I have heard so many people say, “Christians think they are perfect, always right and judgmental.” Yes, there are Christians who may have that attitude but we all know (which is evident in this passage) since the beginnings of Christianity followers of Jesus were flawed. The same goes for us today. We are not perfect, we should strive to not be “know it alls” and we certainly should not be judgmental. However there are times we are and thankfully we have a Savior who is forgiving, understanding and loving to his followers… warts and all.
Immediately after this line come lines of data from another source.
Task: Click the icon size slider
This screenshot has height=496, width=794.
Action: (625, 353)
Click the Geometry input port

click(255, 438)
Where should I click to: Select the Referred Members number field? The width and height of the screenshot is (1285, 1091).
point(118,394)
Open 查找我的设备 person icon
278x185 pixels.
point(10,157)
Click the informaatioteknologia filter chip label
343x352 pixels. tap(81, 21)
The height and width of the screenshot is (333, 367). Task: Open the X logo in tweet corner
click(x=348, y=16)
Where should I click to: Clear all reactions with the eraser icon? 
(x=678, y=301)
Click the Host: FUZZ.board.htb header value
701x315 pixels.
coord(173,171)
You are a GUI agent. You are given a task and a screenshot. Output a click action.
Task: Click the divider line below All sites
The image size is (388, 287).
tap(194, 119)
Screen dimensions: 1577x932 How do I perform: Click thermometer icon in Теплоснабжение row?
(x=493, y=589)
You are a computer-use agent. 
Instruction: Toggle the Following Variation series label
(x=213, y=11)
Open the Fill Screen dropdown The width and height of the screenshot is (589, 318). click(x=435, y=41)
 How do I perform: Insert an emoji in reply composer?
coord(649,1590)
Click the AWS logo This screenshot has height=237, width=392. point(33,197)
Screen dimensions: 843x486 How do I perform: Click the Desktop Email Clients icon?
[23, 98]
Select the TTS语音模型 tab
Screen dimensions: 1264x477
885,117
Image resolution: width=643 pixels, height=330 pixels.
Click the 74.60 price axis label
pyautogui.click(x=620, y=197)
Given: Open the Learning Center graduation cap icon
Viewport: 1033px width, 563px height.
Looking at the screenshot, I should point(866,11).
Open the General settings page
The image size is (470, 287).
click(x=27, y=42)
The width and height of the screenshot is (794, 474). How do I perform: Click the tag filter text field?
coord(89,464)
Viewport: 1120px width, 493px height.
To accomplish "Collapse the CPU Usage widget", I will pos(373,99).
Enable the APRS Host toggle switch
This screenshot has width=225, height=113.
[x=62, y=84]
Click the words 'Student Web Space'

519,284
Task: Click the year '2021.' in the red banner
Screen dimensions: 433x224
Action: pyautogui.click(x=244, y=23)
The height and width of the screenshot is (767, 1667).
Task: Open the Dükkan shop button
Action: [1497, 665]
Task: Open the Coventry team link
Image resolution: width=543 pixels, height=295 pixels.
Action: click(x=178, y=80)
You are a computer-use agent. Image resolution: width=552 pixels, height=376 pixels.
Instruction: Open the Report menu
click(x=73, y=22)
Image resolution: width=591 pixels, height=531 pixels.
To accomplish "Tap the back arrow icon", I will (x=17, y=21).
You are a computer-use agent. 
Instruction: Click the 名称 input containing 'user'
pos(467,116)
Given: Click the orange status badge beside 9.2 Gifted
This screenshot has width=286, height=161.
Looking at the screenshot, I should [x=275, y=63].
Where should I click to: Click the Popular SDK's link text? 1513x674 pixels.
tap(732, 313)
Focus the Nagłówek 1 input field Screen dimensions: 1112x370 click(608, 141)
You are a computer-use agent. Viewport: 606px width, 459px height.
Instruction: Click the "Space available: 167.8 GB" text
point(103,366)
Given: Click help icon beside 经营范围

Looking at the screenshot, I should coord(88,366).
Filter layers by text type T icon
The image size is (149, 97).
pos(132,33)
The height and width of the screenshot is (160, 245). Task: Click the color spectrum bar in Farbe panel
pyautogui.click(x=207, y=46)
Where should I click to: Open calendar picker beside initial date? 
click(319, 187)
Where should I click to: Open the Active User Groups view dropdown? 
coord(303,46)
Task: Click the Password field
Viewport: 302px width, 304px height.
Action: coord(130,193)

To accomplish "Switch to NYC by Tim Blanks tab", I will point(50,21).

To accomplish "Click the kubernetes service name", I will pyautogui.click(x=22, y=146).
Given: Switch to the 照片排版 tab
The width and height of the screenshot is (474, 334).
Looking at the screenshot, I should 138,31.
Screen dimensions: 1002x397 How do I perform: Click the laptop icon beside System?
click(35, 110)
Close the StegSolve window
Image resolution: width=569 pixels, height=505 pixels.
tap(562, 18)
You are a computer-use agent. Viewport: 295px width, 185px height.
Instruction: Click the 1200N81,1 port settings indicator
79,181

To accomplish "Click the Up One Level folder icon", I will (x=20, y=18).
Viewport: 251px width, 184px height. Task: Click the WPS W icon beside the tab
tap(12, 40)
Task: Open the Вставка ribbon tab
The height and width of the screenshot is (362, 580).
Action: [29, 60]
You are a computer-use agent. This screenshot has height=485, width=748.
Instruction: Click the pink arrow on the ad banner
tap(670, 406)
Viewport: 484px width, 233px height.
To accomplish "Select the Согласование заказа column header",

In this passage we see the curtain rising to the final “act” if you will in the Gospel account. The irony to the Good news of this story is that tragedy must strike in order for the news to be good. Since the time of creation this has been the plan of God. Jesus must take this cup and he must drink it in order for those who believe to be redeemed. What I find most beautiful is our perfect Savior lovingly, willingly and obediently goes to the cross of Calvary to give life to us the flawed followers of Jesus. Rejoice in this today. Know you have a Savior who has all the power of God available to him (even so much that at the mere mention of the name of God his enemies fall over) and yet he humbles himself to the point of death so that we who believe may have life and have it abundantly.
Jamieson, R., Fausset, A. R., Fausset, A. R., Brown, D., & Brown, D. (1997). A commentary, critical and explanatory, on the Old and New Testaments. On spine: Critical and explanatory commentary. (Jn 18:6). Oak Harbor, WA: Logos Research Systems, Inc.